On November 15, the county health inspector paid a visit to The Kickin’ Crab at 1840 West Chandler Boulevard (Suite 5) in Chandler. Throughout the inspection, the restaurant was cited for six violations, including four Priority Violations. A Priority Violation is considered a major violation that directly contributes to the risk of injuries and foodborne illnesses.
The first major violation occurred when the health inspector watched staff members handling raw squid and shrimp and then go and handle clean dishes. This can prove to be very dangerous for anyone with shellfish allergies as the cross-contamination of touching shrimp and then touching clean plates can be enough to lead to serious reactions. The staff was informed of the problem on the spot and the dishes in question were removed and cleaned.
While going over hand washing protocols, the inspector watched a staff member handle prepared crab legs that were plated and ready for a customer with their bare hands. The crab legs were immediately discarded and considered potentially contaminated (not only from touching the food with unwashed hands but potentially with hands that had been used to prepare raw proteins earlier).

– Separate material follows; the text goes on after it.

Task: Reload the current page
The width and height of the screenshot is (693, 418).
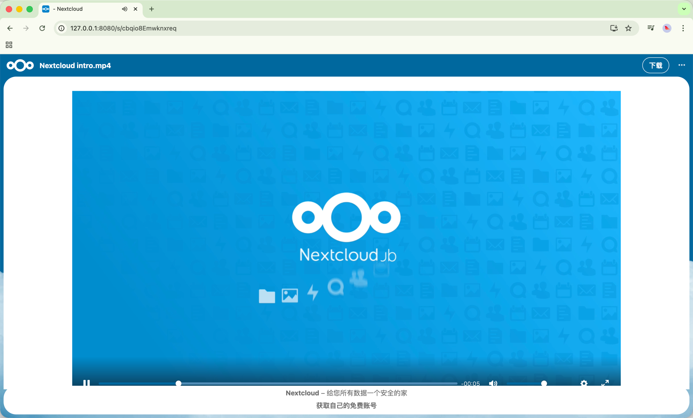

The third major violation occurred when it was discovered that raw shrimp and clams were being stored above cooked foods. This, once again, can easily lead to food cross-contamination, as just a single drip of water from the shrimp or clams landing in the prepared food can contaminate the entire container of prepared food.
The final major issue occurred when checking the hot holding temperature. To prevent the development of bacteria, any hot foods designed to be readily served to customers must be held at no lower than 135 degrees. However, the tested foods were at 115. The staff reheated the food on the spot.